In Hoffmann Brewing Co. v. Wuttge (234 N. Y. 469) the Court of Appeals said: If the lessor and lessee had entered into any new arrangement not a part of the lease and the surrender by the tenant was either in bad faith or under such new arrangement or contrary to the provisions of the lease then in such case a mortgage on the leasehold would not be affected or cut off.”

While the lease contains no express provision with reference thereto, the appellant contends that its terms disclose the intention of the parties that appraisal by arbitration of the full and fair value of the ground considered as unimproved should be had during the period between the service of the notice of dissent by the lessee and the 1st day of June, 1932, when payments of increased rental, if any, were to be begun, and that if no revaluation had been made at that time then the rental for the ensuing term must be the minimum specified in the lease.

The lessor was given a period of almost five months in which to secure an appraisal by arbitration and was also given the privilege to appoint both arbitrators in the event the lessee failed to appoint one. Therefore, when the lessor failed to use the method provided for in the lease to secure appraisal by arbitration, it evidently considered the value of the ground taken as unimproved not to be such as to sustain an increase in the annual rental payments; and upon the failure of the lessor to proceed to secure a revaluation on or before June 1, 1932, all rights or privileges to increase the rent by appraisal, agreement or any other method must be deemed to be forever lost and waived.

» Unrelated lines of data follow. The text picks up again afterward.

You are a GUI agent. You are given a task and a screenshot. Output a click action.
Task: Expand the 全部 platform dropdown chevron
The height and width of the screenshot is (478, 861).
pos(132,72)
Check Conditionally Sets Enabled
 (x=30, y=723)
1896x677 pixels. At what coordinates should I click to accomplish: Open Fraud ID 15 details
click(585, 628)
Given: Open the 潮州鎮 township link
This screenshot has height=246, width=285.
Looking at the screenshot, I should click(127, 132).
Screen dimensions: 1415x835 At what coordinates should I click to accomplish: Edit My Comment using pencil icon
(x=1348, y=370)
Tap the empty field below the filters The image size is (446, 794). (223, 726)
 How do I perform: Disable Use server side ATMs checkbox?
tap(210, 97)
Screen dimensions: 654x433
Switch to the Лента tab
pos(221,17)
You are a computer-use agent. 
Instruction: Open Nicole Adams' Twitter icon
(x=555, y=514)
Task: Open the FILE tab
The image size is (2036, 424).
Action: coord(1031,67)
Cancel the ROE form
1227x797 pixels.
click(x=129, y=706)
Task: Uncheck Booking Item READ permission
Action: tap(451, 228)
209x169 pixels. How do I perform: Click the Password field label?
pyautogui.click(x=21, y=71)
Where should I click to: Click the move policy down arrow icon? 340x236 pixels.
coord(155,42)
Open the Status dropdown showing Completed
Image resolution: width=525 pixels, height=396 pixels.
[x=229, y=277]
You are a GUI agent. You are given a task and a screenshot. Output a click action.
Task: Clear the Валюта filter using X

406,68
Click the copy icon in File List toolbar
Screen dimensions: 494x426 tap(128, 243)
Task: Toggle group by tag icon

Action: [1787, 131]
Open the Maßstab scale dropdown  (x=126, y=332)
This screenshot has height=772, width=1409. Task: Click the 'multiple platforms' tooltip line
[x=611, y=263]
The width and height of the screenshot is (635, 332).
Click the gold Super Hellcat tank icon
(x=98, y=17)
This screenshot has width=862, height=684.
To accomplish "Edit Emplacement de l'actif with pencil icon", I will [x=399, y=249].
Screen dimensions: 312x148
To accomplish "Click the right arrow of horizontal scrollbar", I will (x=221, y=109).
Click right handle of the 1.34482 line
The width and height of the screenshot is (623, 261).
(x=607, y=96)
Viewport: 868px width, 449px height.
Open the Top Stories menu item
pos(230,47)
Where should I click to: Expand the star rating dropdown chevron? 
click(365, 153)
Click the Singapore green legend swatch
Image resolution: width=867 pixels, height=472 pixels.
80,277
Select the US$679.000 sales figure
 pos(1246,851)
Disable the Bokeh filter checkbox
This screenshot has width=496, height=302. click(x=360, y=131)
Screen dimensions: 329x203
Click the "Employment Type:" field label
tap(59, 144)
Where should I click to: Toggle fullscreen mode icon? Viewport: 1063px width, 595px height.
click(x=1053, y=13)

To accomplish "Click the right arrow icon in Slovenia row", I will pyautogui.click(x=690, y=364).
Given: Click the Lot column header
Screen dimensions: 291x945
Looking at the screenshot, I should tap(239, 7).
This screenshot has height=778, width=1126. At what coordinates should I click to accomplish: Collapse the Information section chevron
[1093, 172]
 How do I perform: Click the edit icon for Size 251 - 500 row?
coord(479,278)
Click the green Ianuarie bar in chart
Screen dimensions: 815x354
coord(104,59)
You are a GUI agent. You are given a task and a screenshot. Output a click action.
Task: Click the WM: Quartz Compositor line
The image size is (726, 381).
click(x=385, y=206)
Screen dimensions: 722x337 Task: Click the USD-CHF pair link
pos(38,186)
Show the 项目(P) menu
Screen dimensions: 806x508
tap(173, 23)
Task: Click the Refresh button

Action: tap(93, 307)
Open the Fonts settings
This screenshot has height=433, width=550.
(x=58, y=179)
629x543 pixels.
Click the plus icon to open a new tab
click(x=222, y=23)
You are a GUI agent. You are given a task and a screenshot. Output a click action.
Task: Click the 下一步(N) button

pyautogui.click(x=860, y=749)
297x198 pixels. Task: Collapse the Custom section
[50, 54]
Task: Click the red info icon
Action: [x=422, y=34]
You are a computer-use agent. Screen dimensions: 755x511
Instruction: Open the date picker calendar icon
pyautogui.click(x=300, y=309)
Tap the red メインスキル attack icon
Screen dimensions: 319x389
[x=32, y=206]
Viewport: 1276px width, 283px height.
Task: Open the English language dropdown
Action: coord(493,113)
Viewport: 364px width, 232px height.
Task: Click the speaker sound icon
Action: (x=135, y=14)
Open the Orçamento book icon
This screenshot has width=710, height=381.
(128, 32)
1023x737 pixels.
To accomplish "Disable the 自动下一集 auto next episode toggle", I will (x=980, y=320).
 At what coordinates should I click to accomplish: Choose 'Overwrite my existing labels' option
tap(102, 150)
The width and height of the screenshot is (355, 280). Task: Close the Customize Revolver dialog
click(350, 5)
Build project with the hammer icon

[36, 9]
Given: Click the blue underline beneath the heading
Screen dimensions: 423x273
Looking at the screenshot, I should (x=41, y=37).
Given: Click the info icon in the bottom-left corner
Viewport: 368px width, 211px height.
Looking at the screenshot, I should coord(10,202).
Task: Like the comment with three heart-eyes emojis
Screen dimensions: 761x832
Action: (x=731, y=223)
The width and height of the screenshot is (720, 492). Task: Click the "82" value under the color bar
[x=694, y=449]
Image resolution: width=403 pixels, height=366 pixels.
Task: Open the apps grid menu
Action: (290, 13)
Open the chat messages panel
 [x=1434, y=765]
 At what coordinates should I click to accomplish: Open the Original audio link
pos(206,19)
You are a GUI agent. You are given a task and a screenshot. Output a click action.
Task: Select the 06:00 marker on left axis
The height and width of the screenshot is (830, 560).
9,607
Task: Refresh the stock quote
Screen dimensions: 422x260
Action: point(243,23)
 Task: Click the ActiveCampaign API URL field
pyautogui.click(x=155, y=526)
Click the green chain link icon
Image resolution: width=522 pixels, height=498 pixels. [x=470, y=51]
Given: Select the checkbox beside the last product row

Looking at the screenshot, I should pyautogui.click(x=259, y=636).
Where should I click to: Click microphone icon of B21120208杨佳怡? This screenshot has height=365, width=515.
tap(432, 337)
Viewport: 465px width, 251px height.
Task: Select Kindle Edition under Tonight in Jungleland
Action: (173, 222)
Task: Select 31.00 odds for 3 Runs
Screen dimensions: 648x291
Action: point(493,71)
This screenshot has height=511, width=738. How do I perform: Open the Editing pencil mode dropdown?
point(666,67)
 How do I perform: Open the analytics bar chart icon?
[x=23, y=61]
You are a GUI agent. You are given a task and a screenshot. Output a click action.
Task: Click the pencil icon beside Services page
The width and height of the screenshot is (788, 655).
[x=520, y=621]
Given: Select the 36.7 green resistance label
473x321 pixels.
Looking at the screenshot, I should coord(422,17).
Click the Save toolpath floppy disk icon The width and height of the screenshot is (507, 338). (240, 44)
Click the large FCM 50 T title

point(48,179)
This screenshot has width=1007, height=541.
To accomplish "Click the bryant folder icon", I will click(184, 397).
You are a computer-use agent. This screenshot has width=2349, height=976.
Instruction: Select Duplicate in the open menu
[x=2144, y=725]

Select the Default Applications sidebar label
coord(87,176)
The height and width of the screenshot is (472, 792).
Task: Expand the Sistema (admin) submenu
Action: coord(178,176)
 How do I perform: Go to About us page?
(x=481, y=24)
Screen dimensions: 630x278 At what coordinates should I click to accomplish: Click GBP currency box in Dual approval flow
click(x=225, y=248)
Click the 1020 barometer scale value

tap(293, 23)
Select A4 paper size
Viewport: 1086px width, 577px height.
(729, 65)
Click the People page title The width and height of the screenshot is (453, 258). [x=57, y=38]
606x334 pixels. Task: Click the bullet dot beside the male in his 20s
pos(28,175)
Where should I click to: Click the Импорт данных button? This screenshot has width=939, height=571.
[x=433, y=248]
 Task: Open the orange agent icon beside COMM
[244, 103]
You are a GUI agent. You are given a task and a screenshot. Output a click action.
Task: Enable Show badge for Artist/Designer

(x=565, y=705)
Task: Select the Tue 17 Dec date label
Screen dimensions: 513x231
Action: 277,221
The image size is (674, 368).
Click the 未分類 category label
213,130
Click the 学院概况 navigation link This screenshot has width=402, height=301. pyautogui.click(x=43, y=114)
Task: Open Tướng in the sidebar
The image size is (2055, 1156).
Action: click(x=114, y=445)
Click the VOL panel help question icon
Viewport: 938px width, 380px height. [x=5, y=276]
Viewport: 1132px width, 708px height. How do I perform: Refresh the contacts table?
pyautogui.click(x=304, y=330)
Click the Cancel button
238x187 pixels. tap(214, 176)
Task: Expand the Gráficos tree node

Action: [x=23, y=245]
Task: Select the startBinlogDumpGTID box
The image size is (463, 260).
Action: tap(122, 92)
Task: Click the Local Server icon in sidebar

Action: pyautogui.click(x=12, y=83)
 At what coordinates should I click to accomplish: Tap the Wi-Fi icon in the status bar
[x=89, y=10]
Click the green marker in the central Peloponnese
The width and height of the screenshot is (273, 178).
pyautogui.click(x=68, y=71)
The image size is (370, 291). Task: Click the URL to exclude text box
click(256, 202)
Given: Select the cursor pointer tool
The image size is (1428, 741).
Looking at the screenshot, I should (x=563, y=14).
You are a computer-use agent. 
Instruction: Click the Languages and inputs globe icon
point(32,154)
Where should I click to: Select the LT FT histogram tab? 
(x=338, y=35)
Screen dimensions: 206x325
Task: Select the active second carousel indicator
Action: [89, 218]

*321The construction placed upon the lease by the lessor when it gave notice that the rent would be increased, and by the tenant when it dissented, clearly shows that they understood the real purpose of the agreement, and that it was necessary to give notice that the rent was to be increased and to obtain the consent thereto of the defendant Anahma Realty Corporation, as indicated by paragraph “ fifth ” of the agreement of July 7, 1932, which reads as follows: That the lessee shall secure such approval of this agreement and of the modification of the lease provided for herein as may be required, from the mortgagees under the mortgages securing the leasehold bonds of the lessee.” Assuming, however, that the lease by its terms did not require notice to the second mortgagee of increase of rental in the event of a bona fide agreement for such increase, the absence of such a term in the lease would not validate an increase of the rental, with or without notice, for the purpose of wiping out the security of the second mortgagee against its consent.

In Diamond v. Tau Holding Corp. (131 Misc. 446) the court properly held that a senior mortgagee may not prejudice the rights of a junior one, or impair the security of the latter without his privity or consent; and, therefore, a change in a lease cannot be made if thereby the security of a second mortgagee be impaired.

The terms of the lease here involved appear to have been disregarded in that the method used by the lessor, lessee and trustee in increasing the rental was not in conformity with the lease. The rent should be fixed upon the basis of a full and fair appraisal of the value of the easterly parcel considered as unimproved. It is indicated, at least, that the method of fixing the rental here adopted was calculated to destroy the value of the second mortgage and eventually extinguish all interest therein. The importance of the questions here involved has made it necessary to recite the facts in detail. The appellant is entitled to present these facts on a trial and test the good faith of the parties to this entire transaction, and to show, if it be true, that the value of its mortgage was unlawfully impaired.

The answer of the appellant pleads a good defense, and the order of the Special Term striking out said answer should be reversed, with twenty dollars costs and disbursements, and plaintiff’s motion for summary judgment denied, with ten dollars costs.

Finch, P. J., O’Malley, Townley and Glennon, JJ., concur.

Order reversed, with twenty dollars costs and disbursements, and plaintiff’s motion for summary judgment denied, with ten dollars costs.